3.2 Cheminements d’une action de développement

Le parcours aboutissant à la réussite d’un projet de développement est souvent parsemé d’embûches. Comme je l’ai expliqué plus haut, nombreuses sont les initiatives partant de bonnes intentions, bien organisées et correctement appliquées, qui débouchent pourtant sur des échecs. Concernant Haïti, certains auteurs (Sanon & Sérant, 2007) en arrivent à dire que : « Depuis plusieurs décennies, Haïti fait figure de cimetière par excellence des projets de développement successifs annoncés à grands renforts de publicité et financés a coup de millions par les “amis“ d’Haïti et les institutions (financières) internationales ». Une multitude de raisons, comme la corruption, l’instabilité politique ou encore une mauvaise évaluation situationnelle, peuvent être à l’origine de ce bilan désastreux.

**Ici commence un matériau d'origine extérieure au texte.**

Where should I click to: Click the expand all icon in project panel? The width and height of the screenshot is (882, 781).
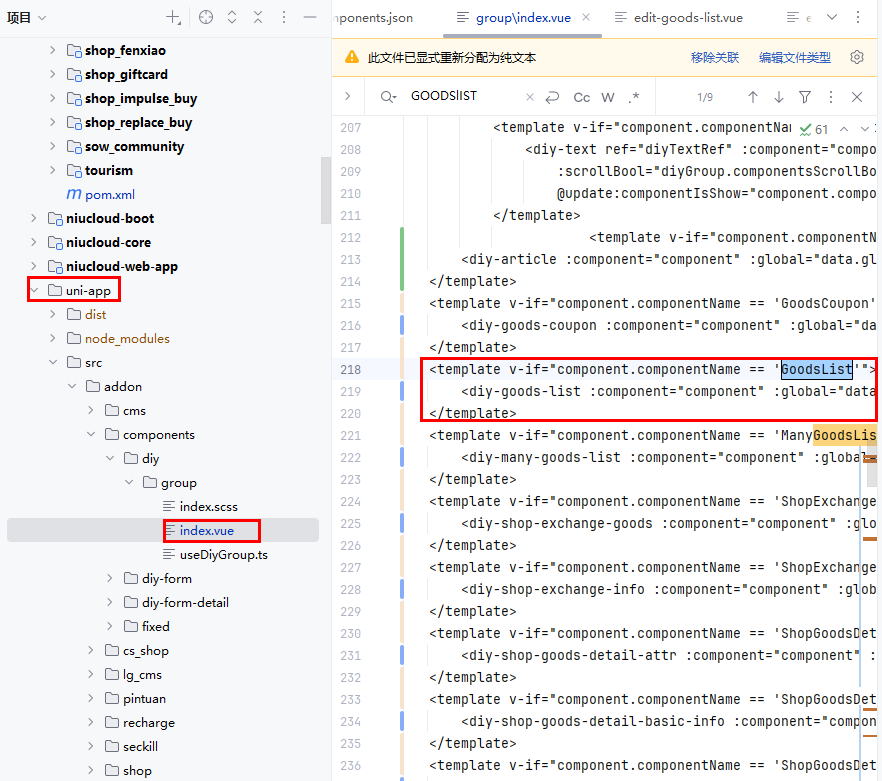232,17
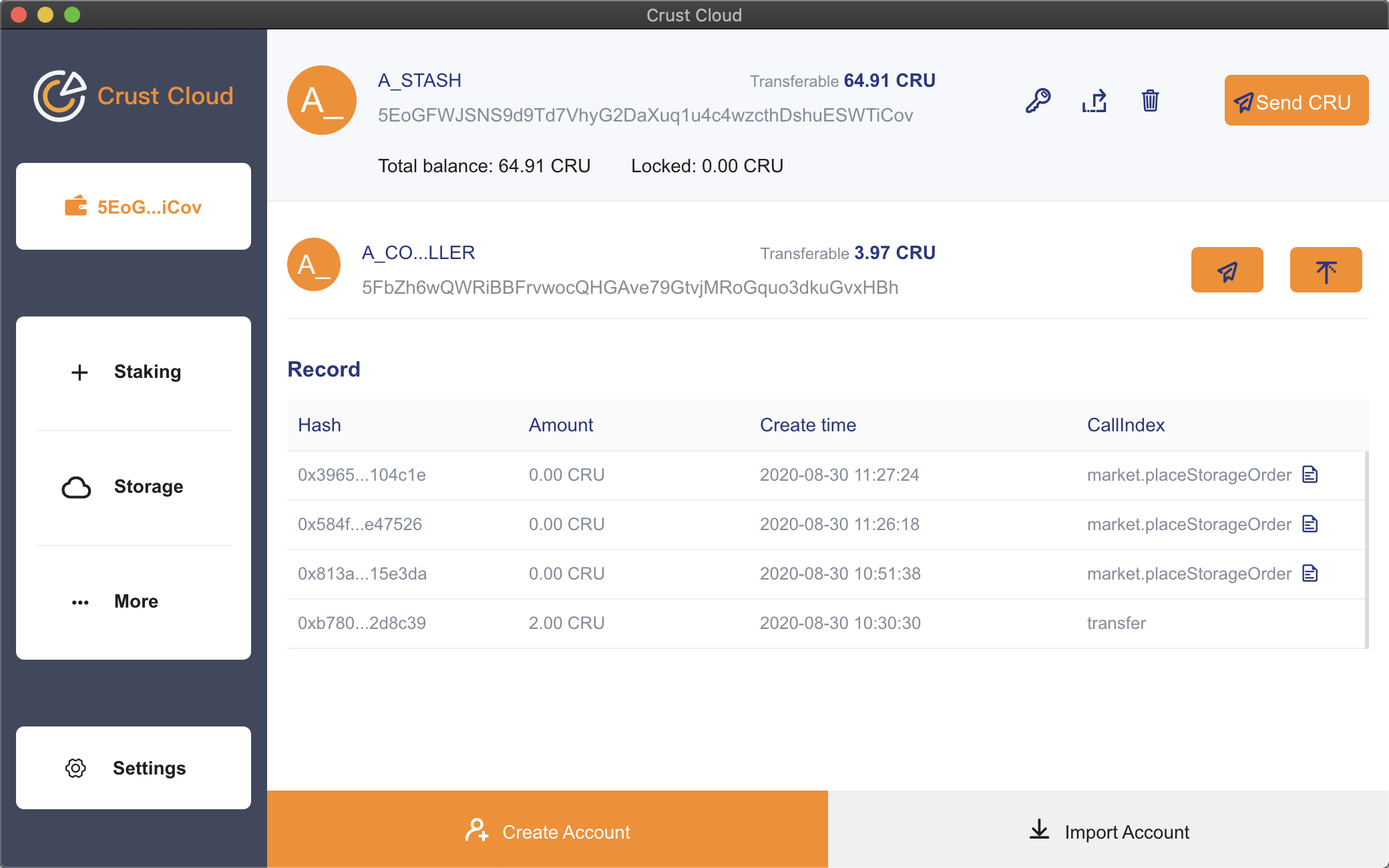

Mais comment procéder pour ne pas en arriver là, ou du moins maximiser les chances de succès des projets ? Bien que personne ne connaisse la marche à suivre miracle garantissant la réussite de ces derniers, Beaudoux, Crombrugghe, Douxchamps & Gueneau (1992), se sont évertués à baliser le chemin le plus propice pour y parvenir. C’est pourquoi leur ouvrage « Cheminements d’une action de développement » sera ma principale référence dans ce paragraphe. Je précise que les directives qui vont suivre visent particulièrement les actions de développement des ONG, à caractère productif.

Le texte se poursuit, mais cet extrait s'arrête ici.